How is it calculated? Variance of the predictions of the trees - (normally the prediction is just the average of the trees).

Feature importance

What does it tell us, why are we interested in this?

How its calculated (for a particular feature)? You take a feature, randomly shuffle it, and then take the validation score (R^2) after doing this. Another way to put it - instead of retraining our RF, using the existing RF, we can check how important a feature is by 1. shuffling the feature - so now its useless. 2. Then you look at your model score, RMSE or R¨2. Then you can make a table of all the features / scores. Then for importances, you take the difference between the real model, and each model with a shuffled feature.

It's important to look at the relative importance of the features.

Once you know which variables best predict something, you can focus on better collecting those variables as well.

Partial Dependence

The technique of getting feature importance can be used for any model. RF has it by default, but you could easily implement something similar for Neural Nets.

The vast majority of the time, when someone shows us a chart, it'll be a univariate chart. Plot x against y, and managers make a decision. But RL problems have a lot of interactions going on. Maybe there was a recession at some point, or ppl were buying a different type of equipement.

We want to know, all other things being equal, what is the relationship between x and y, year made and sale price.

How do we calculate it? We're going to leave all other features the same, but take 1 feature, Yearmade, and creat a partial dependance plot. Instead of randomly shuffling Yearmade, we'll replace every single value with exactly the same thing. Ex: 1960 - Then like before, we pass this through our RF to get back a set of predictions. y-1960. Plot this on a chart. We can do this for all of our dates and plot them. We would get this:

Each one of the blue lines is a single row. Then we can take the median and see, on average, what the relationship is between price and YM all other things being equal.

Why does this work? A simplified approach: what's the average auction for a sale? Our features would be the same, location, model type, etc. Then we run this row through the RF, but with YM with 1960. Again with 1961, 62, etc and plot all of them. But this doesn't work if we are selling lots of different things. So we use our data which has a bunch of different examples of what we sell and who we sell to. So the blue lines are extuacl examples of these relationship.

Then what we can do is instead of just plotting the median, we can do a cluster analysis.

Tree interpreter

This is kind of like feature importance, but this tree interpreter is like FI but for a particular observation. E: hospital readmission - which feature for that particular patient is going to impact the y. How can we change that?
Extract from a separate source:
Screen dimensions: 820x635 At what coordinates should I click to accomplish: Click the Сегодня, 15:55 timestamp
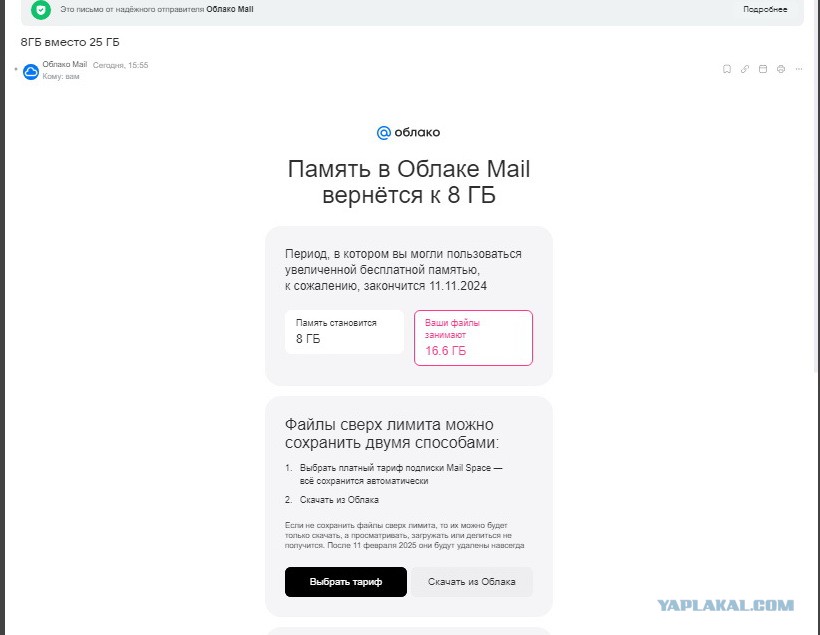point(120,65)
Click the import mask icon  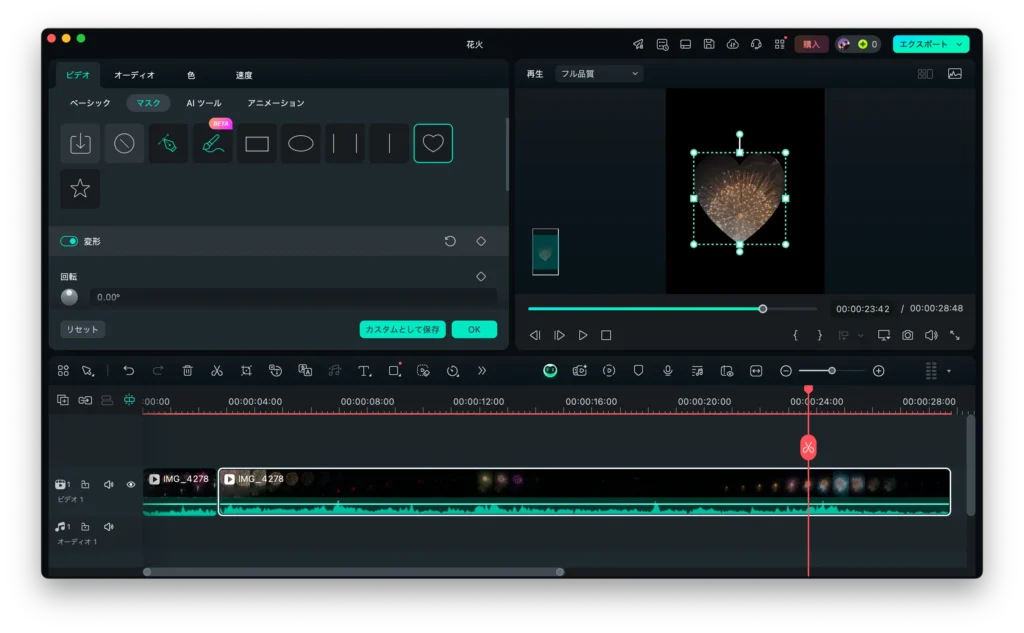(80, 143)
Calculated from the prediction of mean, then seeing how each feature is changing the behavior of that particular patient.

Answers the question - why is this patient likely to be readmitted?

Prediction of the r

Bias = the root of the tree, so the average for everyone.

Contributions: how important is each of the features.

How do we calculate?

1 obs = 1 path in the tree.

This tells us for each feature, how much the price changed.

If we do this for every row, it would be another way to do feature importance.

#Create a dataset:
# Create some evenly spaced data between start and stop: 
x = np.linespace(0,1) (by default n=50)

# y
y = np.random.uniform(0.2, -0.2, x.shape) # tell uniform the shape. We want x.shape

# visualize
plt.scatter(x,y)

This happens because the RF is only taking the average of what it's seen already.

RF is not able to extrapolate to data it hasn't seem before, such as future time periods. The only thing RF does is to average stuff it has already seen.

One way to deal with this - use a neural net. Use all the time series techniques to fit some kind of time series and de-trend it. And use the RF to predict those. Or use a Gradient boosting machine which handles this nicely. They can't extrapolate to the future but they can deal with time dependant data more conveniently.